**SELECTED EXCERPT:**
The author is New York correspondent of the JoongAng Ilbo.


Herbert Kelleher (March 12, 1931 ?Jan. 3, 2019)

“Thanks for always remembering our names,” read an advertisement from retirees and employees of Southwest Airlines that ran in major newspapers in the United States on Jan. 5. The ad was remembering Southwest’s late founder Herb Kelleher. He died on Jan. 3 at age 87.

Southwest only operates in the United States, so it is not well-known in Korea. It is the pioneer of budget airlines and was founded in 1971. Kelleher and Rollin King co-founded the company by operating three Boeing 737s in Dallas, Texas, and it soon became one of the top four airlines in the United States.

Companies operating low-cost airlines in Korea used Southwest as a benchmark. It charges more than 30 percent less for tickets than its competitors, but has had 46 consecutive years of profits since 1973. Southwest Airlines also avoided a setback in the aftermath of the September 11 attacks.

**COLLECTED MATERIAL:**
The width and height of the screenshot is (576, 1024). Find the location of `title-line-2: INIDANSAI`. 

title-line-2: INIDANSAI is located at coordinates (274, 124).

**COMPLETE THE FOLLOWING:**
**A.** Reproduce, word for word, everything in the Southwest Airlines excerpt from "Herbert Kelleher (March" down to "3 at age 87.".
**B.** Answer these questions using the Southwest Airlines excerpt:
(i) At what age did Herb Kelleher die?
(ii) In what year was Southwest Airlines founded?
(iii) How many consecutive years of profits has the airline had since 1973?
**C.** Translate this sentence from the Southwest Airlines excerpt into Spanish: "Southwest only operates in the United States, so it is not well-known in Korea."

**RESULTS BY TASK:**
**A.**
Herbert Kelleher (March 12, 1931 ?Jan. 3, 2019)

“Thanks for always remembering our names,” read an advertisement from retirees and employees of Southwest Airlines that ran in major newspapers in the United States on Jan. 5. The ad was remembering Southwest’s late founder Herb Kelleher. He died on Jan. 3 at age 87.

**B.**
(i) 87
(ii) 1971
(iii) 46

**C.** Southwest solo opera en los Estados Unidos, por lo que no es muy conocida en Corea.